Brevidens is a monospecific genus of freshwater ray-finned fish belonging to the family Anostomidae, the toothed headstanders. The only species in this genus is Brevidens striatus, a fish found in tropical South America.

==Taxonomy==
Brevidens was first proposed as a monospecific genus in 2025 by the Brazilian ichthyologists José Luís O. Birindelli, Brian L. Sidlauskas and Bruno F. Melo, with Leporinus striatus as its only species. Leporinus striatus was first formally described in 1858 by Rudolf Kner, with its type locality given as Irisanga and Caicara in Mato Grosso, Brazil. This species was originally classified in the genus Leporinus, but Birindelli, Sidlauskas and Melo found that this taxon was paraphyletic and, among other taxonomic changes, reclassified L. striatus in the new genus Brevidens. Brevidens is classified in the subfamily Leporininae of the family Anostomidae, the headstanders, in the suborder Characoidei of the order Characiformes.

==Etymology==
Brevidens means "short tooth", an allusion to the short fourth tooth on the dentary, a diagnostic character of this genus. The specific name, striatus, means "striped", a reference to the longitudinal dark and pale stripes along the body of adults of this species.

==Description==
Brevidens has a maximum total length of 25 cm. This taxon is distinguishable from other genera in this family in having a very small fourth tooth on the lower mandible, which has a clear gap between it and the other teeth. It also has a distinctive pattern of four horizontal black stripes along the body. Other features of this genus include three premaxillary teeth. In adults the mouth is subterminal with a red spot on the upper lip, and there are 16 rows of scales around the caudal peduncle. The body is fusiform and low, with a straight profile at the origin of the anal fin.
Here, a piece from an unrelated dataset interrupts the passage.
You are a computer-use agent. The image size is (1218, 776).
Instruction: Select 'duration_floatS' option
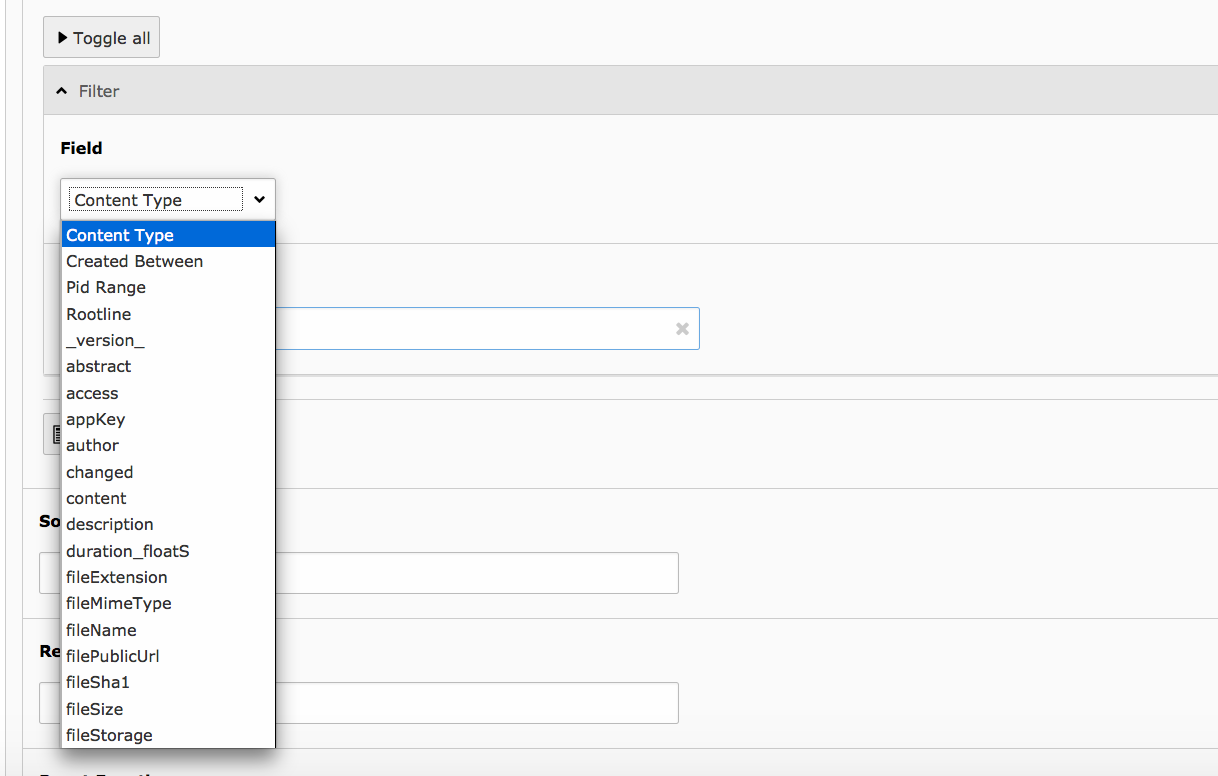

==Distribution and habitat==
Brevidens is widespread throughout much of tropical South America, south to Argentina. It is a benthopelagic fish which is migratory within river systems, and found in fast-flowing water, being commoner in small tributaries than in the main channels.

==Biology==
Brevidens is a diurnal, omnivorous fish with its diet being made up of plat matter, insects and molluscs. This species spawns throughout the year and undertakes short migrations to spawn, depositing eggs and not showing any parental care.